From the line containing "This screenshot has" through the end of the entries, please repeat every line exactly and nothing more; the pictures do not belong in the copy.

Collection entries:
*** Begin section ***

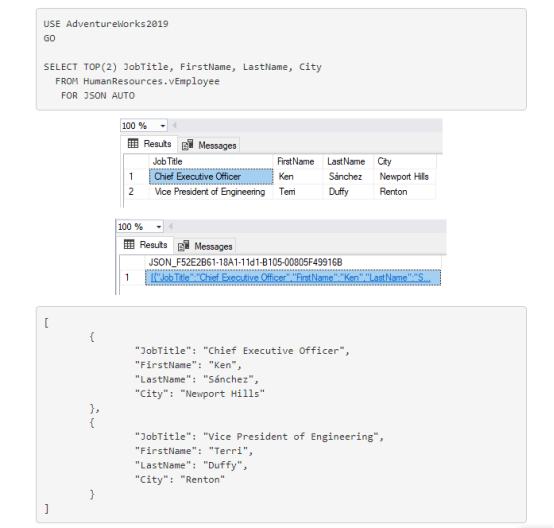Click the Messages icon in upper pane
The image size is (554, 528).
(187, 145)
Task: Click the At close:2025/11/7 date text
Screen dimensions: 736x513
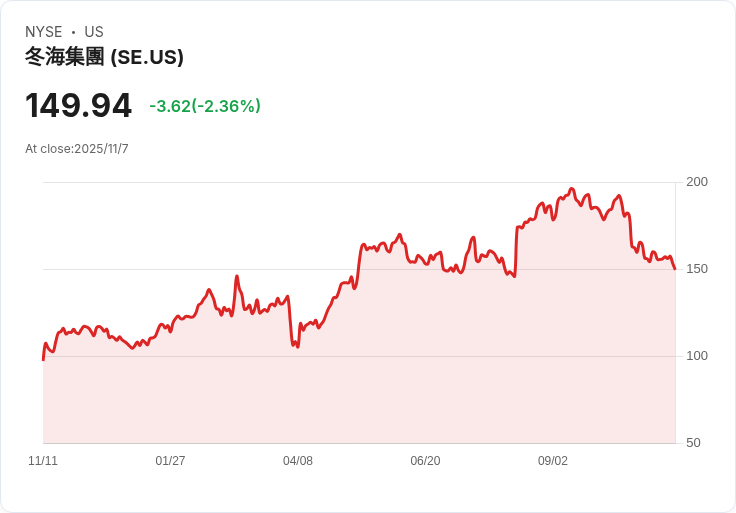Action: 77,149
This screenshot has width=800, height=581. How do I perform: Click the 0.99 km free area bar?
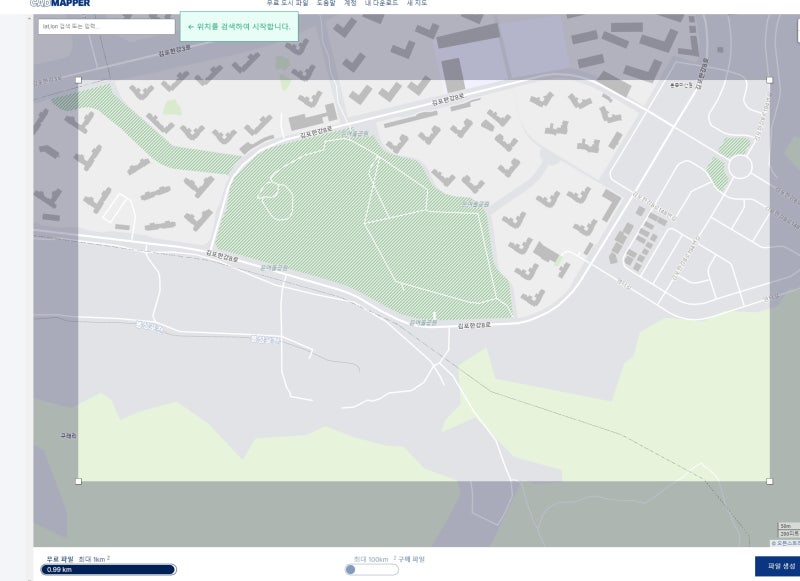pyautogui.click(x=109, y=569)
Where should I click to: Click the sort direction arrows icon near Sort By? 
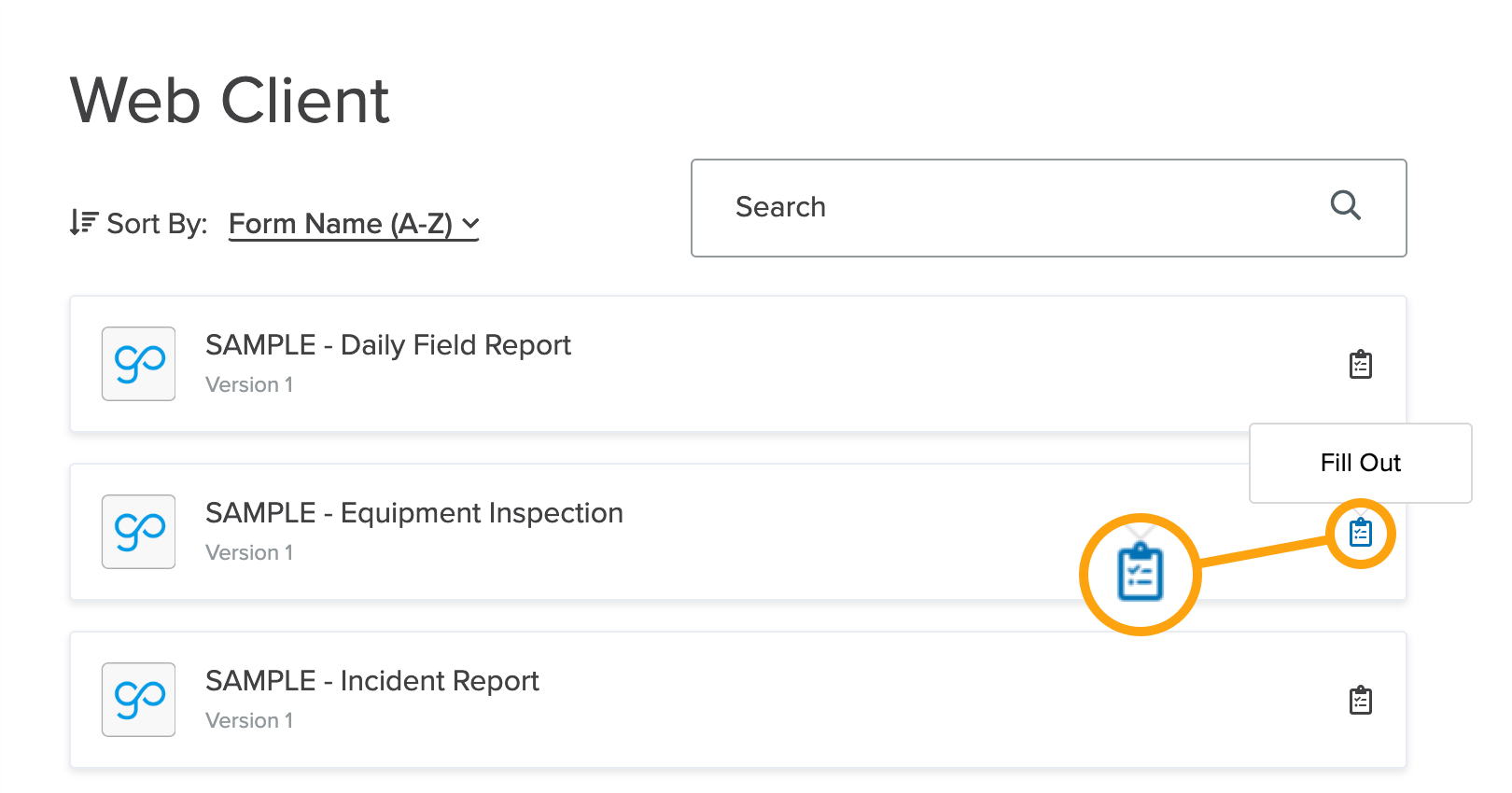tap(82, 222)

*** End section ***

• TASK RESULT
This screenshot has width=800, height=581. How do I perform: Click the 0.99 km free area bar?
pyautogui.click(x=109, y=569)
Where should I click to: Click the sort direction arrows icon near Sort By? 
tap(82, 222)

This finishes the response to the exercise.